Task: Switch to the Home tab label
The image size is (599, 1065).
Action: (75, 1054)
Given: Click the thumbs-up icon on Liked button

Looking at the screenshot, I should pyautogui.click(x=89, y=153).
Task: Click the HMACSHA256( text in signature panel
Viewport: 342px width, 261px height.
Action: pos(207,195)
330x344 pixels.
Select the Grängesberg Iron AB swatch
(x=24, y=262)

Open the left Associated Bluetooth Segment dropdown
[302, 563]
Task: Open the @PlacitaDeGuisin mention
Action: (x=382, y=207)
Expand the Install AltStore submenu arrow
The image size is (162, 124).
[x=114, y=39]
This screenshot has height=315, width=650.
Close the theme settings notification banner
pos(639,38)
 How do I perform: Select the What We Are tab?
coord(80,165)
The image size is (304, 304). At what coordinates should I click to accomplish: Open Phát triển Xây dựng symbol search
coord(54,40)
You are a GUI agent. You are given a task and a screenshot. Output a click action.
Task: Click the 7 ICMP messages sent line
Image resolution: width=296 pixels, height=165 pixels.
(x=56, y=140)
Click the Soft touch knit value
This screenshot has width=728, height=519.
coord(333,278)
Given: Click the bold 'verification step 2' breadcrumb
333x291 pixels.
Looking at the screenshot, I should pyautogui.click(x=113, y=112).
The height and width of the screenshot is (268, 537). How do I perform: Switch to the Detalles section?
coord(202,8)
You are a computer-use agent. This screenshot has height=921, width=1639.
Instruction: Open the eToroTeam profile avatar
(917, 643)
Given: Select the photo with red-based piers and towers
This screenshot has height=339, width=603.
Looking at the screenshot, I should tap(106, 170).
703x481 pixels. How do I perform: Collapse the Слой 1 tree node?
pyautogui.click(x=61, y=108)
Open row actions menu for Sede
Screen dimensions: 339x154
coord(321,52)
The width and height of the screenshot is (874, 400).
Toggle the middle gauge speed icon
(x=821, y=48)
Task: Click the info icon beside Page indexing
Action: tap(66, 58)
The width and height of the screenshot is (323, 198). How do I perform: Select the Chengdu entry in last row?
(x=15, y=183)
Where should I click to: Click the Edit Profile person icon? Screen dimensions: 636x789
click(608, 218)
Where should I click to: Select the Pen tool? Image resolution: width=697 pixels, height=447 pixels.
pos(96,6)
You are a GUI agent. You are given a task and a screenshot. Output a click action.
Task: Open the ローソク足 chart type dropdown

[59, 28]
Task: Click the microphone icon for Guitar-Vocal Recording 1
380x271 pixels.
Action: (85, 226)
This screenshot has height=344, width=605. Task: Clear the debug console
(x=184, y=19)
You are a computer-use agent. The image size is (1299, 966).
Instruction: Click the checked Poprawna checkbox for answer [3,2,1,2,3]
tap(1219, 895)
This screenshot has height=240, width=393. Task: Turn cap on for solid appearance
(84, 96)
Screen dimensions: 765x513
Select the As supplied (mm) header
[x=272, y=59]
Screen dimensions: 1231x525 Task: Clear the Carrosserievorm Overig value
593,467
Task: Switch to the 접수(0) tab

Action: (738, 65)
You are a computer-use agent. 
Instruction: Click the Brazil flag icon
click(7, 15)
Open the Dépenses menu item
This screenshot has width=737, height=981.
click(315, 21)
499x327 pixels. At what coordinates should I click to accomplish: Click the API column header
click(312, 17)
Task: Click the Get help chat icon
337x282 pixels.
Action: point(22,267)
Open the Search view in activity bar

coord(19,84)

**TASK PROMPT**
Repeat every line of the data verbatim.

**TASK ANSWER**
Task: Switch to the Home tab label
The image size is (599, 1065).
Action: (75, 1054)
Given: Click the thumbs-up icon on Liked button

Looking at the screenshot, I should pyautogui.click(x=89, y=153).
Task: Click the HMACSHA256( text in signature panel
Viewport: 342px width, 261px height.
Action: pos(207,195)
330x344 pixels.
Select the Grängesberg Iron AB swatch
(x=24, y=262)

Open the left Associated Bluetooth Segment dropdown
[302, 563]
Task: Open the @PlacitaDeGuisin mention
Action: (x=382, y=207)
Expand the Install AltStore submenu arrow
The image size is (162, 124).
[x=114, y=39]
This screenshot has height=315, width=650.
Close the theme settings notification banner
pos(639,38)
 How do I perform: Select the What We Are tab?
coord(80,165)
The image size is (304, 304). At what coordinates should I click to accomplish: Open Phát triển Xây dựng symbol search
coord(54,40)
You are a GUI agent. You are given a task and a screenshot. Output a click action.
Task: Click the 7 ICMP messages sent line
Image resolution: width=296 pixels, height=165 pixels.
(x=56, y=140)
Click the Soft touch knit value
This screenshot has width=728, height=519.
coord(333,278)
Given: Click the bold 'verification step 2' breadcrumb
333x291 pixels.
Looking at the screenshot, I should pyautogui.click(x=113, y=112).
The height and width of the screenshot is (268, 537). How do I perform: Switch to the Detalles section?
coord(202,8)
You are a computer-use agent. This screenshot has height=921, width=1639.
Instruction: Open the eToroTeam profile avatar
(917, 643)
Given: Select the photo with red-based piers and towers
This screenshot has height=339, width=603.
Looking at the screenshot, I should tap(106, 170).
703x481 pixels. How do I perform: Collapse the Слой 1 tree node?
pyautogui.click(x=61, y=108)
Open row actions menu for Sede
Screen dimensions: 339x154
coord(321,52)
The width and height of the screenshot is (874, 400).
Toggle the middle gauge speed icon
(x=821, y=48)
Task: Click the info icon beside Page indexing
Action: tap(66, 58)
The width and height of the screenshot is (323, 198). How do I perform: Select the Chengdu entry in last row?
(x=15, y=183)
Where should I click to: Click the Edit Profile person icon? Screen dimensions: 636x789
click(608, 218)
Where should I click to: Select the Pen tool? Image resolution: width=697 pixels, height=447 pixels.
pos(96,6)
You are a GUI agent. You are given a task and a screenshot. Output a click action.
Task: Open the ローソク足 chart type dropdown

[59, 28]
Task: Click the microphone icon for Guitar-Vocal Recording 1
380x271 pixels.
Action: (85, 226)
This screenshot has height=344, width=605. Task: Clear the debug console
(x=184, y=19)
You are a computer-use agent. The image size is (1299, 966).
Instruction: Click the checked Poprawna checkbox for answer [3,2,1,2,3]
tap(1219, 895)
This screenshot has height=240, width=393. Task: Turn cap on for solid appearance
(84, 96)
Screen dimensions: 765x513
Select the As supplied (mm) header
[x=272, y=59]
Screen dimensions: 1231x525 Task: Clear the Carrosserievorm Overig value
593,467
Task: Switch to the 접수(0) tab

Action: (738, 65)
You are a computer-use agent. 
Instruction: Click the Brazil flag icon
click(7, 15)
Open the Dépenses menu item
This screenshot has width=737, height=981.
click(315, 21)
499x327 pixels. At what coordinates should I click to accomplish: Click the API column header
click(312, 17)
Task: Click the Get help chat icon
337x282 pixels.
Action: point(22,267)
Open the Search view in activity bar

coord(19,84)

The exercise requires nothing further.